There are some happy stories. Cherry trees were imported from Japan, to decorate the Washington Mall. They were the project of Eliza Scidmore, a journalist, world traveler, and tree enthusiast. After a two-year campaign from 1904 to 1906 she got President Theodore Roosevelt to agree to the project. Off and on, plant enthusiasts have gotten assistance from American Presidents. George H.W. Bush urged us all to leave our home, neighborhood, and town better than we had found and suggested our attention to urban trees. Several first ladies also found urban forests to be one of their causes.

Exotics are not, however, a good idea. The Tree of Heaven (Ailanthus altissima) a tree that grew in Brooklyn — and elsewhere — was a highly praised species from China when it arrived via Europe. It was commonly used as a street tree in the nineteenth century because it grows fast and has a considerable spring blooming season. But it is no longer praised for that quality and is, in fact, considered invasive.

The favored sugar maples of Vermont are no longer as spectacular with their fall colors as they once were. That is because the manufacture of maple sugar no longer depends upon clear cutting all other tree species to fuel the process. As those elms, chestnuts, and other trees grow up among the sugar maples, they gradually dilute those wonderful fall colors.

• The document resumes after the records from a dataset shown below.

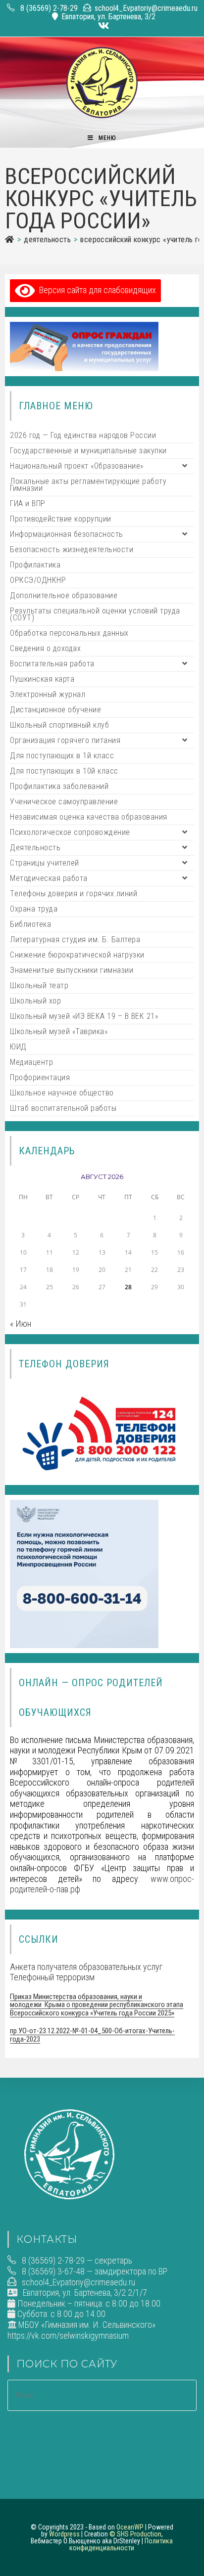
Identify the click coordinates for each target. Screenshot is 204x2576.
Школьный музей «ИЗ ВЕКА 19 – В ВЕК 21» (84, 1016)
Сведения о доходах (45, 648)
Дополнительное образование (63, 595)
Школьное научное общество (62, 1092)
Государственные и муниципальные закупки (88, 450)
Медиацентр (31, 1062)
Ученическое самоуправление (64, 801)
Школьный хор (35, 1000)
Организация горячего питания (65, 740)
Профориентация (40, 1077)
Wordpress (64, 2534)
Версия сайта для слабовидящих (95, 290)
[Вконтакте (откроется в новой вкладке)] (102, 26)
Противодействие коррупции (60, 519)
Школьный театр (39, 985)
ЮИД (18, 1046)
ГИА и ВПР (28, 503)
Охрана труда (33, 909)
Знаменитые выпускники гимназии (71, 970)
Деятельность (35, 847)
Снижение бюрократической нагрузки (77, 955)
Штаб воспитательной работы (63, 1108)
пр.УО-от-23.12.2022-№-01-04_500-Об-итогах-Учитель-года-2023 (92, 2035)
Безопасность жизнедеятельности (71, 549)
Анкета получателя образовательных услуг (86, 1967)
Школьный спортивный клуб (59, 725)
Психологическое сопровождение (70, 832)
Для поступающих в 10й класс (64, 771)
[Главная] (9, 239)
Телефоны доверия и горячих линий (73, 893)
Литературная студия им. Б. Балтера (75, 939)
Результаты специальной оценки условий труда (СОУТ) (95, 614)
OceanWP (130, 2527)
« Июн (20, 1323)
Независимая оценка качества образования (88, 817)
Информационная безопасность (66, 534)
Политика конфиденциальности (121, 2544)
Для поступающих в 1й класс (62, 755)
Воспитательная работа (52, 663)
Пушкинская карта (42, 679)
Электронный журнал (47, 694)
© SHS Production (135, 2534)
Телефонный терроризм (52, 1977)
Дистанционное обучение (55, 709)
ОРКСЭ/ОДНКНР (38, 580)
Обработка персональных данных (69, 633)
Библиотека (30, 924)
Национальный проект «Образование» (77, 466)
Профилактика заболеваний (59, 786)
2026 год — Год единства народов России (83, 435)
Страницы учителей (44, 863)
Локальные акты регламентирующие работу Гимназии (88, 485)
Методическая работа (49, 878)
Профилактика (35, 564)
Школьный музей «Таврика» (58, 1031)
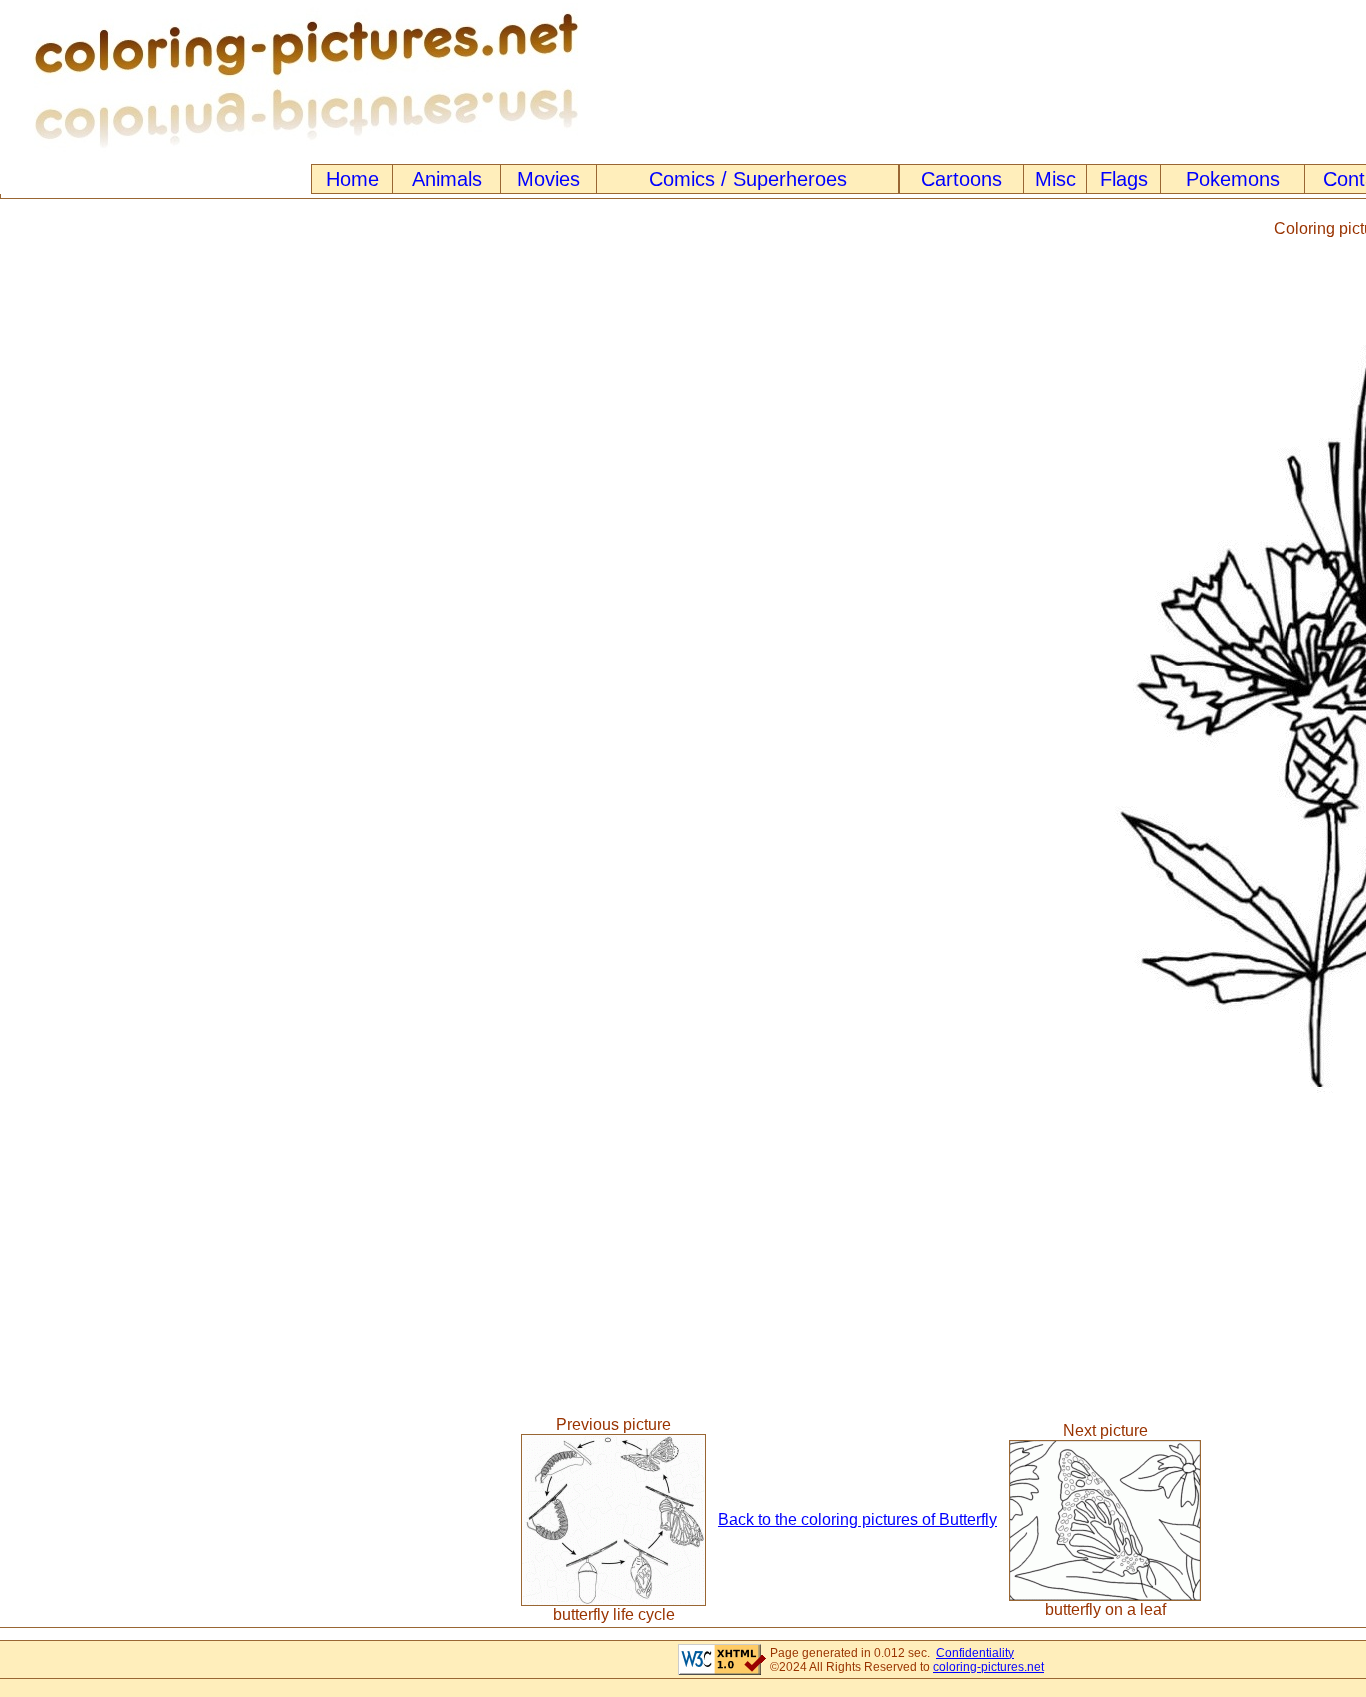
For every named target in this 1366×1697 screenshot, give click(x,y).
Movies (548, 179)
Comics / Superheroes (748, 179)
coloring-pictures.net (988, 1667)
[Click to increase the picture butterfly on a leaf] (1105, 1595)
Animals (447, 179)
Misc (1055, 179)
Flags (1124, 179)
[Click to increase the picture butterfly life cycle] (613, 1600)
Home (352, 179)
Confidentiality (975, 1653)
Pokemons (1233, 179)
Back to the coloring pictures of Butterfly (857, 1519)
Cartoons (961, 179)
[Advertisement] (550, 666)
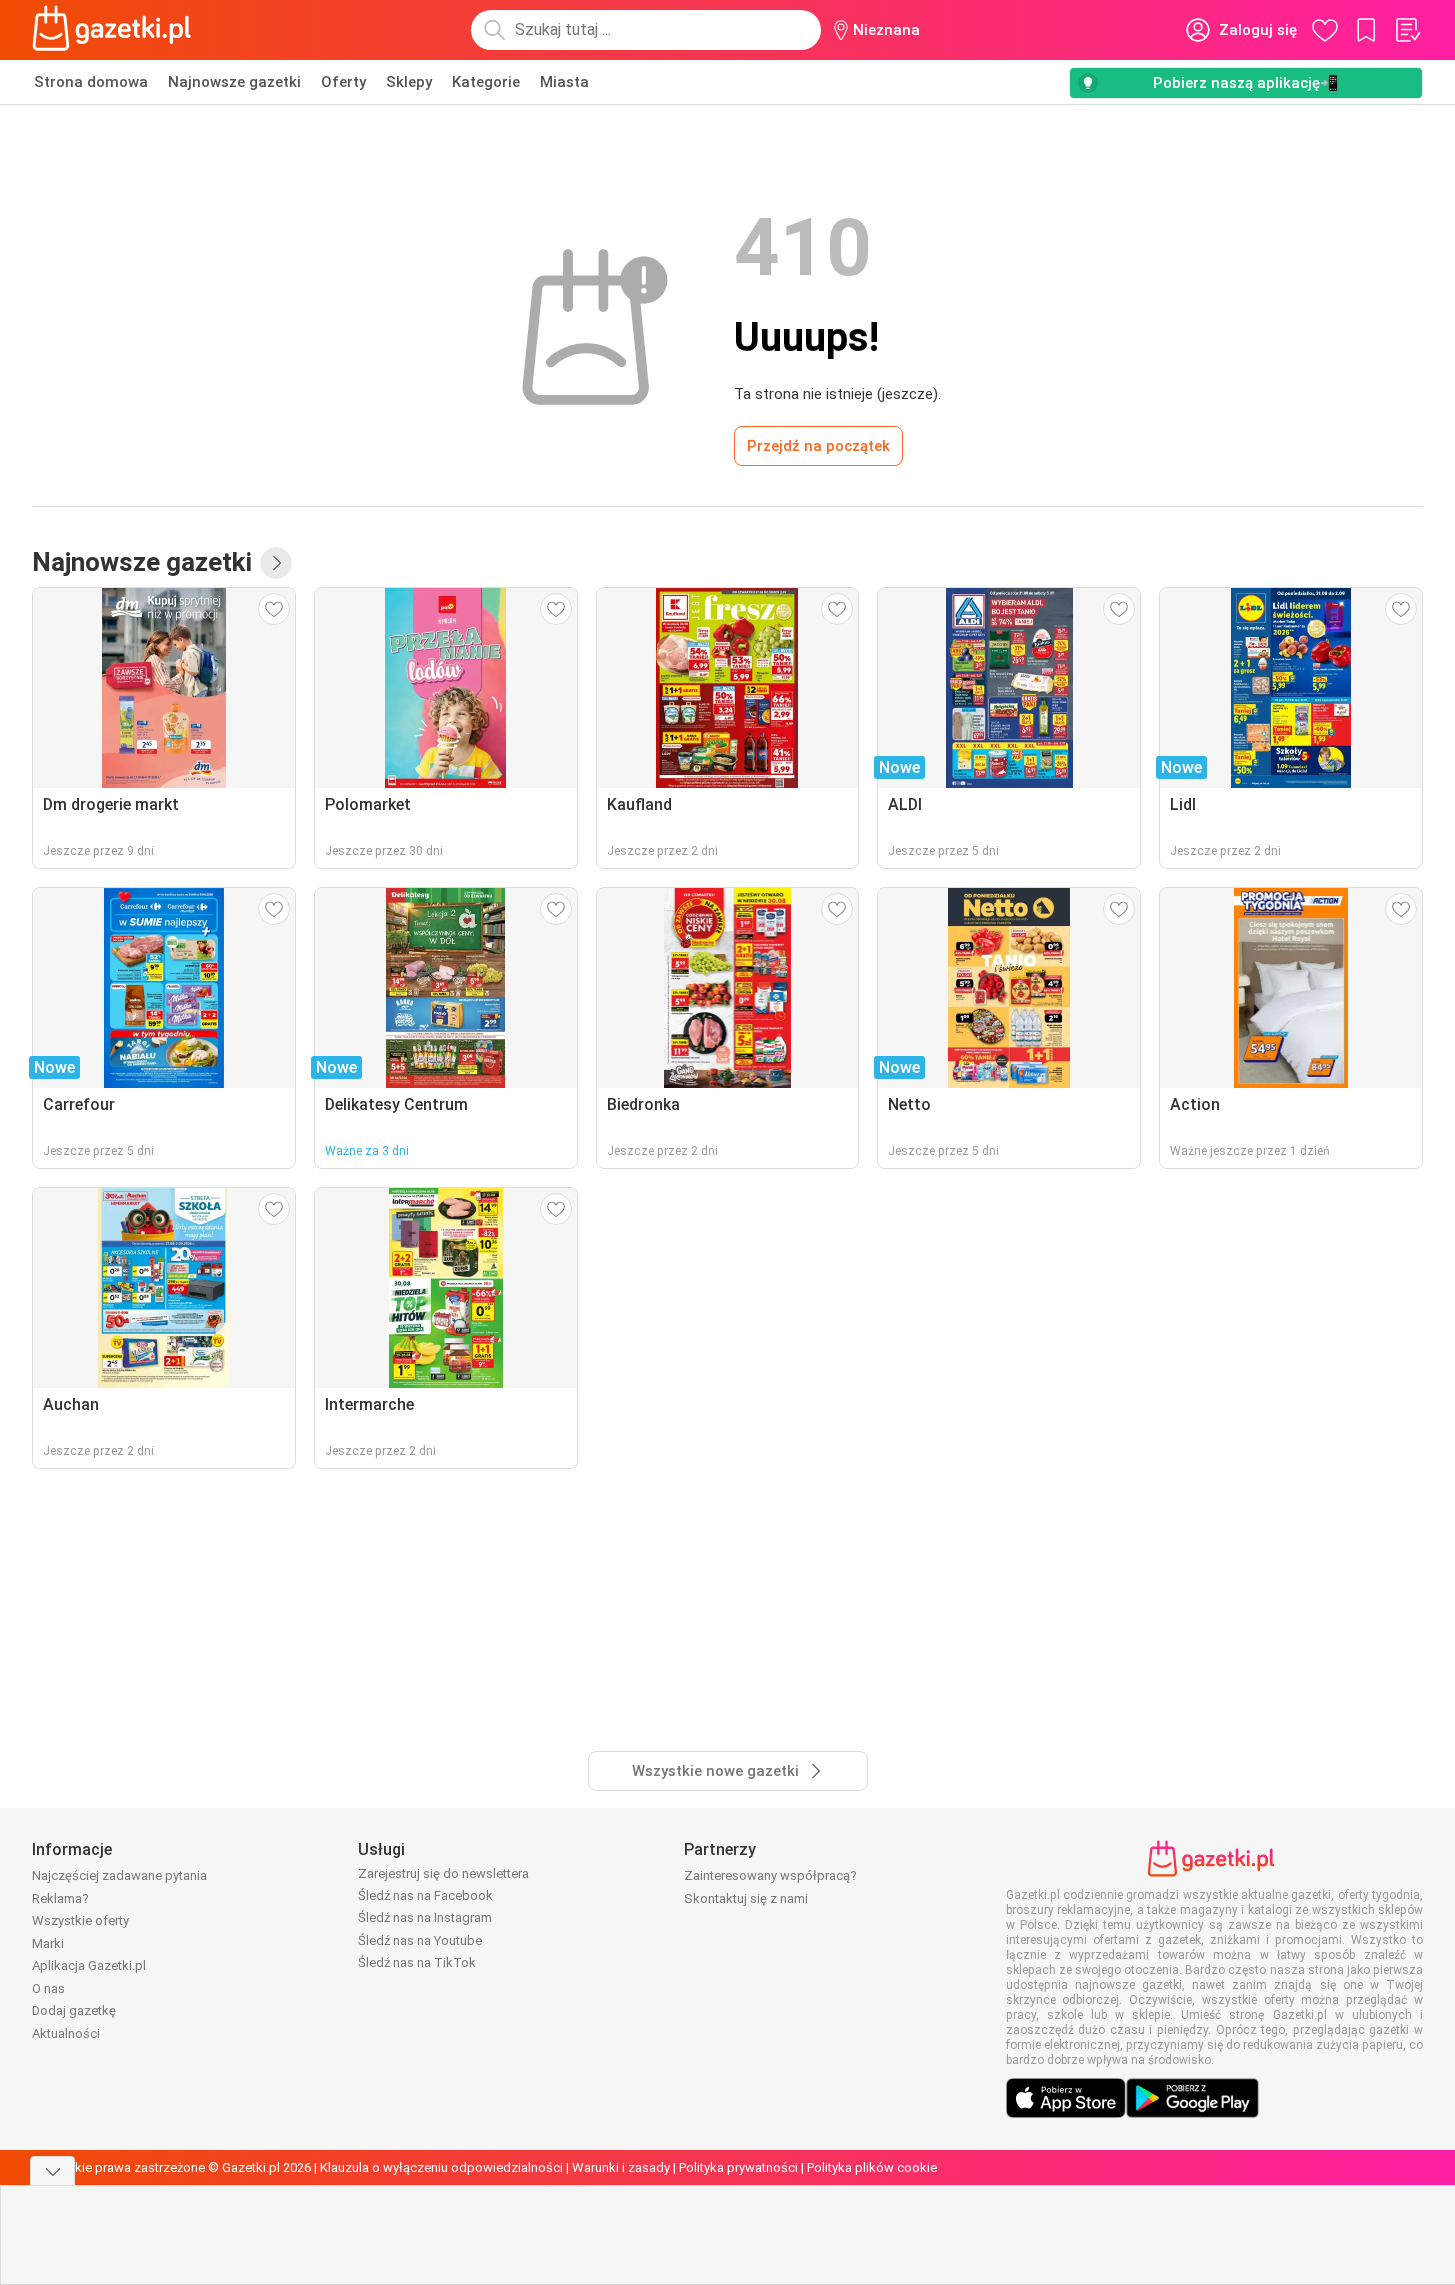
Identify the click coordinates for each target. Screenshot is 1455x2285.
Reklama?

Jonnes argues that if we were to calculate the dollar benefits of trees and particularly urban trees, we might be more willing to trade trees for the endless layers of asphalt and black top that are filling our cities with heat-absorbing, impermeable surfaces. That asphalt with which we lather a good portion of our unbuilt spaces, has the company of our utilities on poles. Utility poles provide neither the shade nor return nutrients to the soil!

Jill Jonnes speaks eloquently of the many ordinary citizens who tend the urban forest. She is equally complementary of the work of professionals from the early plant explorers, to arborists to urban foresters, to botanists, to nurserymen. They continue to remind us that urban forests are an essential element in a city’s infrastructure.